Tally the lines of the records that contain the string "will", then give the total and nothing more.

**** RECORDS TO USE

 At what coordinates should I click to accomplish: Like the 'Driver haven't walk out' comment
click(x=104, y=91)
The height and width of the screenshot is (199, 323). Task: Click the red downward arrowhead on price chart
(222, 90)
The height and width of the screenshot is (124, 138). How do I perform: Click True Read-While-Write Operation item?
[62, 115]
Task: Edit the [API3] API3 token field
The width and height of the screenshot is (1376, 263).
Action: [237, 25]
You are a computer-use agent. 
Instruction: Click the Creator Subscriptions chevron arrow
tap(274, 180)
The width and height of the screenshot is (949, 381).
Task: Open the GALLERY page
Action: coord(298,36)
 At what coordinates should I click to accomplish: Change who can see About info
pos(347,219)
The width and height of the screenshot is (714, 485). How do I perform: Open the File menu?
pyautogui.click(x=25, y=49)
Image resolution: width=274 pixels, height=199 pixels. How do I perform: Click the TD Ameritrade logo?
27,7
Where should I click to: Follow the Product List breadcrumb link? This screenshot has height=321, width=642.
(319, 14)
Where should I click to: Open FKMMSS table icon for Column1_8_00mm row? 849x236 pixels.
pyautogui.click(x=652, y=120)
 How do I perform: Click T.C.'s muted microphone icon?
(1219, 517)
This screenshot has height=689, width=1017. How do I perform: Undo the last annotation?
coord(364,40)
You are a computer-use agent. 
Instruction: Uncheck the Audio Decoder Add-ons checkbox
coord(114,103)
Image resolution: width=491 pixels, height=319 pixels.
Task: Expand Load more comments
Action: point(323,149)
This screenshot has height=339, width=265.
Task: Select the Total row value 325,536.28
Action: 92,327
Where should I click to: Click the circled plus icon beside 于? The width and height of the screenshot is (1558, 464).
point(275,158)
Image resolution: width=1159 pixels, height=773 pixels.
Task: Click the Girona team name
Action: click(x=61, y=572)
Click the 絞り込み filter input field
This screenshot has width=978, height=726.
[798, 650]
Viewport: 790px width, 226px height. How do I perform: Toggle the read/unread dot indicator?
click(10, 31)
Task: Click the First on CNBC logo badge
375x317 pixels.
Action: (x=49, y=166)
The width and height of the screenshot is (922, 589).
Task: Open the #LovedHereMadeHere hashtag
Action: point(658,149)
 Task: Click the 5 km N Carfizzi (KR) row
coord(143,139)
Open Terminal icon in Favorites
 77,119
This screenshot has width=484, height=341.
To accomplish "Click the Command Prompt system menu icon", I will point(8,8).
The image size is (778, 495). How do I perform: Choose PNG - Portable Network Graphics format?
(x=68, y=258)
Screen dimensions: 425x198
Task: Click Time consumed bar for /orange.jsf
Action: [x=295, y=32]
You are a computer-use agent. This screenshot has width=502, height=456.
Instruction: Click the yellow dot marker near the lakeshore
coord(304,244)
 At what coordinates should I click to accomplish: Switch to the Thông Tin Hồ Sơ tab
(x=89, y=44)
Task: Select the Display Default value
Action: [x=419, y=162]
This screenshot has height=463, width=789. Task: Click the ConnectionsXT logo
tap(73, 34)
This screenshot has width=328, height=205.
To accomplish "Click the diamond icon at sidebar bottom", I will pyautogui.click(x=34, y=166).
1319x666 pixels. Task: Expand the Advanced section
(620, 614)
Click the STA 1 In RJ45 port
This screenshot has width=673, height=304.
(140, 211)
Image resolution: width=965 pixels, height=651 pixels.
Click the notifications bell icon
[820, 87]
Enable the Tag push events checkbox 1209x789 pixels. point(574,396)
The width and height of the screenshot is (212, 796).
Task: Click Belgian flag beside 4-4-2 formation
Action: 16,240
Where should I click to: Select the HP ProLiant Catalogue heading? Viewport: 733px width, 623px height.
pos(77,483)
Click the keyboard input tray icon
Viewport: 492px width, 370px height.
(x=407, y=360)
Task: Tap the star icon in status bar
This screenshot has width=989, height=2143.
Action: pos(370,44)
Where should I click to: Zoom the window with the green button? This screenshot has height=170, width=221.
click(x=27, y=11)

********

*SOLUTION FOR THIS PROBLEM*
2